Particionando a “árvore”, esse modelo gera resultados a partir de parâmetros que demostram se o valor de tal parâmetro leva a um resultado positivo ou negativo.
arvore1 <- train(formula.votos,
data= treino_balanced, method = "rpart",
trControl = ctrl,
cp=0.001, # parâmetro de complexidade
maxdepth=20)
arvore1
## CART
##
## 3102 samples
## 9 predictors
## 2 classes: 'nao_eleito', 'eleito'
##
## No pre-processing
## Resampling: Cross-Validated (10 fold, repeated 10 times)
## Summary of sample sizes: 2793, 2792, 2791, 2792, 2791, 2791, ...
## Resampling results across tuning parameters:
##
## cp Accuracy Kappa
## 0.004034970 0.9397173 0.8797151
## 0.006388702 0.9355278 0.8713408
## 0.852051110 0.6910077 0.3588454
##
## Accuracy was used to select the optimal model using the largest value.
## The final value used for the model was cp = 0.00403497.
Como o algoritmo seleciona a melhor Acurácia, o valor do do melhor modelo usado é o de cp = 0.004 aproximadamente. Esse modelo nos retornou uma acurácia melhor do que a regressão logística, indicando que os valores podem ser melhor classificados.
Assim como as outras técnicas, adaboost vai nos ajudar a predizer quem será eleito, porém, com mais poder, tendo em vista que, a técnica estuda a predição e aumenta os pesos das variáveis que são de mais importância.

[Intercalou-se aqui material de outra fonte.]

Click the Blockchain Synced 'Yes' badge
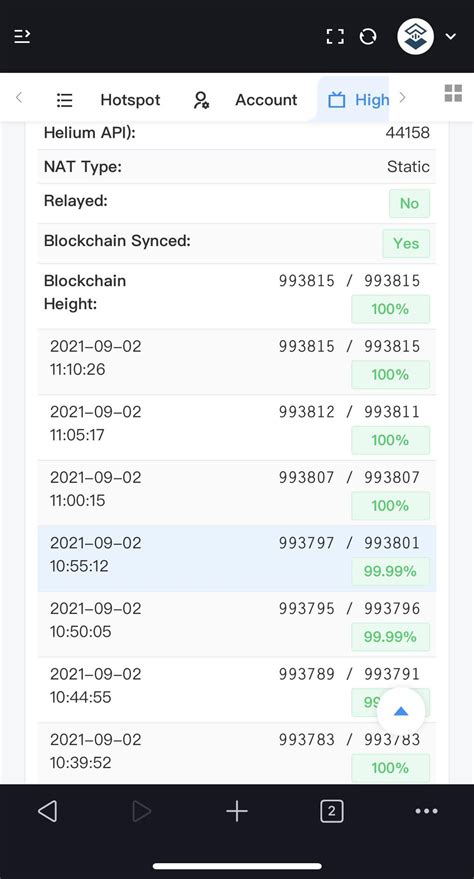Screen dimensions: 474x879 (406, 243)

Como essa é uma técnica que demanda tempo para ser executada, vamos diminuir o tamanho da formula para o treino.
formula.adaboost = as.formula(situacao_final ~ media_receita + quantidade_doacoes + recursos_de_partidos)
adaboost <- train(formula.adaboost,
data=treino_balanced,
trControl = ctrl,
method = "adaboost")
adaboost
## AdaBoost Classification Trees
##
## 3102 samples
## 3 predictors
## 2 classes: 'nao_eleito', 'eleito'
##
## No pre-processing
## Resampling: Cross-Validated (10 fold, repeated 10 times)

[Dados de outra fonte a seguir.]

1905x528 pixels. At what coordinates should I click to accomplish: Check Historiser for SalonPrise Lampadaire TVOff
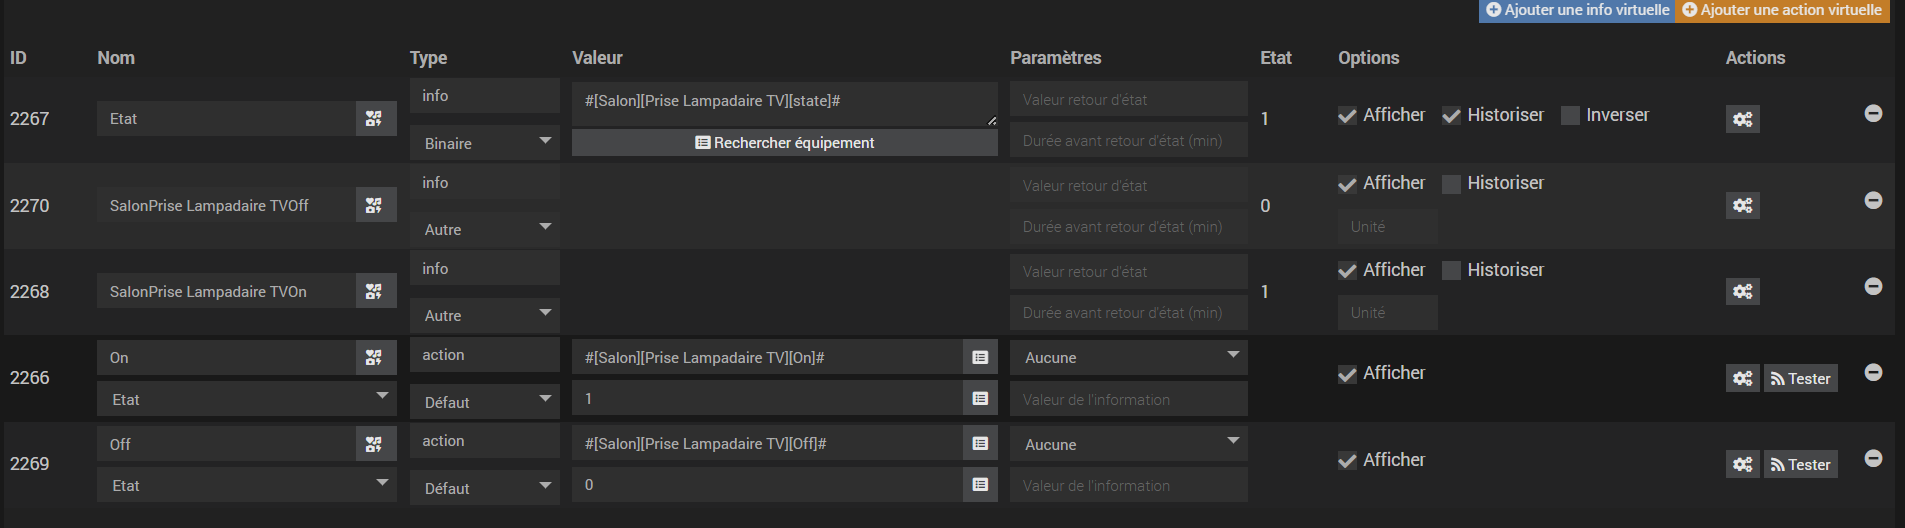pos(1451,184)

## Summary of sample sizes: 2793, 2793, 2791, 2792, 2792, 2792, ...
## Resampling results across tuning parameters:
##
## nIter method Accuracy Kappa
## 50 Adaboost.M1 0.9792744 0.9585467
## 50 Real adaboost 0.9781474 0.9563006
## 100 Adaboost.M1 0.9801769 0.9603483
## 100 Real adaboost 0.9782437 0.9564905
## 150 Adaboost.M1 0.9804348 0.9608638
## 150 Real adaboost 0.9779207 0.9558461
##
## Accuracy was used to select the optimal model using the largest value.
## The final values used for the model were nIter = 150 and method
## = Adaboost.M1.
Como podemos ver, o adaboost se mostrou bastante preciso em relação a acurácia. Com o número de interações diferentes, o adaboost aparece nos mostrando um valor maior do que 0.97, indicando uma proporção forte de abservações bem classificadas.
Como já vimos, acurácia é a proporção de observações corretamente classificadas.
Precision é a porcentagem daqueles de “acerto”, ou seja, daqueles que o modelo classificou como certo, quantos realmente eram? Recall é a frequência em que o classificador encontra os exemplos de uma classe, ou seja, quanto da classe Y realmente é Y? Já o f-measure é a média ponderada da precision e do recall, levando em conta falsos positivos e falsos negativos, sendo o balanço entre esses dois valores.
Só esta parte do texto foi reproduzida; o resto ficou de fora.